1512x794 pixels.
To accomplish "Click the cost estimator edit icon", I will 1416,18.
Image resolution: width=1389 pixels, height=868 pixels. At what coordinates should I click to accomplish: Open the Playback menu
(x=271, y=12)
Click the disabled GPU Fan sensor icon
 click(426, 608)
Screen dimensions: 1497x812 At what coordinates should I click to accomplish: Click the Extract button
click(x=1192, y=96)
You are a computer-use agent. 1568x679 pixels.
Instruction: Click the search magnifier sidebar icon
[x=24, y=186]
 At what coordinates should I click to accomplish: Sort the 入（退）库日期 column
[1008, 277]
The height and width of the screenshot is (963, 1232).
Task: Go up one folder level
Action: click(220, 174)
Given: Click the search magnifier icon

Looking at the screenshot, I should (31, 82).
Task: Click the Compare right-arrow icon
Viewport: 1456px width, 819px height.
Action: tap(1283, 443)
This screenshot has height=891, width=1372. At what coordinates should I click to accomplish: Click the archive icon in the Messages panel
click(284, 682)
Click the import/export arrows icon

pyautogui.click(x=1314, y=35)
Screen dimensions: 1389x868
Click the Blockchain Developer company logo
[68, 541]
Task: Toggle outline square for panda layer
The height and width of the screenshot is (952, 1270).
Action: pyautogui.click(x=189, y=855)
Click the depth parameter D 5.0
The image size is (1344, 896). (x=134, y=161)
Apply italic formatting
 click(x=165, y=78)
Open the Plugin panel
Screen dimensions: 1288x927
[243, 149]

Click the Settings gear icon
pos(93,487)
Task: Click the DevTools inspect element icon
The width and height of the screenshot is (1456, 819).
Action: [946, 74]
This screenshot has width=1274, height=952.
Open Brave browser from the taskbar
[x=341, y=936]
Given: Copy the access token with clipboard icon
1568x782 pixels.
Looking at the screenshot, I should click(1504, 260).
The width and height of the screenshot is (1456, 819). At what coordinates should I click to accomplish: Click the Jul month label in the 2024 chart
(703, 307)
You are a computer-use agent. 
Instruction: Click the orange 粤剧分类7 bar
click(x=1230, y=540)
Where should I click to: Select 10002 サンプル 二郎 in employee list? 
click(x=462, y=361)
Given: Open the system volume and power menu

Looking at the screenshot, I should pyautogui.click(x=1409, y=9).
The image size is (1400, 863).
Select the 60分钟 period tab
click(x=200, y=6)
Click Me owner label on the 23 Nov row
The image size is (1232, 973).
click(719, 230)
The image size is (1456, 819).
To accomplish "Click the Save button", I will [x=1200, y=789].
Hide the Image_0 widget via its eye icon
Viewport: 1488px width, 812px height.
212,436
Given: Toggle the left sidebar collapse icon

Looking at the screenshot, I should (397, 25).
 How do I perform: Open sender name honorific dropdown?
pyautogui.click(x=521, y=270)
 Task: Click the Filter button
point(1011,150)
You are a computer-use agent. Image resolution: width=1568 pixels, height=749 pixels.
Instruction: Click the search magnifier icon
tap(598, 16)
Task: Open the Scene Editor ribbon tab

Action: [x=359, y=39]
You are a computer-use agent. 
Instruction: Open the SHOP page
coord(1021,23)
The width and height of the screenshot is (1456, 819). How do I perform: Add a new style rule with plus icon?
● ● ●
Exercise goal: Output the entries verbatim.

Result below:
1512x794 pixels.
To accomplish "Click the cost estimator edit icon", I will 1416,18.
Image resolution: width=1389 pixels, height=868 pixels. At what coordinates should I click to accomplish: Open the Playback menu
(x=271, y=12)
Click the disabled GPU Fan sensor icon
 click(426, 608)
Screen dimensions: 1497x812 At what coordinates should I click to accomplish: Click the Extract button
click(x=1192, y=96)
You are a computer-use agent. 1568x679 pixels.
Instruction: Click the search magnifier sidebar icon
[x=24, y=186]
 At what coordinates should I click to accomplish: Sort the 入（退）库日期 column
[1008, 277]
The height and width of the screenshot is (963, 1232).
Task: Go up one folder level
Action: click(220, 174)
Given: Click the search magnifier icon

Looking at the screenshot, I should (31, 82).
Task: Click the Compare right-arrow icon
Viewport: 1456px width, 819px height.
Action: tap(1283, 443)
This screenshot has height=891, width=1372. At what coordinates should I click to accomplish: Click the archive icon in the Messages panel
click(284, 682)
Click the import/export arrows icon

pyautogui.click(x=1314, y=35)
Screen dimensions: 1389x868
Click the Blockchain Developer company logo
[68, 541]
Task: Toggle outline square for panda layer
The height and width of the screenshot is (952, 1270).
Action: pyautogui.click(x=189, y=855)
Click the depth parameter D 5.0
The image size is (1344, 896). (x=134, y=161)
Apply italic formatting
 click(x=165, y=78)
Open the Plugin panel
Screen dimensions: 1288x927
[243, 149]

Click the Settings gear icon
pos(93,487)
Task: Click the DevTools inspect element icon
The width and height of the screenshot is (1456, 819).
Action: [946, 74]
This screenshot has width=1274, height=952.
Open Brave browser from the taskbar
[x=341, y=936]
Given: Copy the access token with clipboard icon
1568x782 pixels.
Looking at the screenshot, I should click(1504, 260).
The width and height of the screenshot is (1456, 819). At what coordinates should I click to accomplish: Click the Jul month label in the 2024 chart
(703, 307)
You are a computer-use agent. 
Instruction: Click the orange 粤剧分类7 bar
click(x=1230, y=540)
Where should I click to: Select 10002 サンプル 二郎 in employee list? 
click(x=462, y=361)
Given: Open the system volume and power menu

Looking at the screenshot, I should pyautogui.click(x=1409, y=9).
The image size is (1400, 863).
Select the 60分钟 period tab
click(x=200, y=6)
Click Me owner label on the 23 Nov row
The image size is (1232, 973).
click(719, 230)
The image size is (1456, 819).
To accomplish "Click the Save button", I will [x=1200, y=789].
Hide the Image_0 widget via its eye icon
Viewport: 1488px width, 812px height.
212,436
Given: Toggle the left sidebar collapse icon

Looking at the screenshot, I should (397, 25).
 How do I perform: Open sender name honorific dropdown?
pyautogui.click(x=521, y=270)
 Task: Click the Filter button
point(1011,150)
You are a computer-use agent. Image resolution: width=1568 pixels, height=749 pixels.
Instruction: Click the search magnifier icon
tap(598, 16)
Task: Open the Scene Editor ribbon tab

Action: [x=359, y=39]
You are a computer-use agent. 
Instruction: Open the SHOP page
coord(1021,23)
The width and height of the screenshot is (1456, 819). How do I perform: Add a new style rule with plus icon?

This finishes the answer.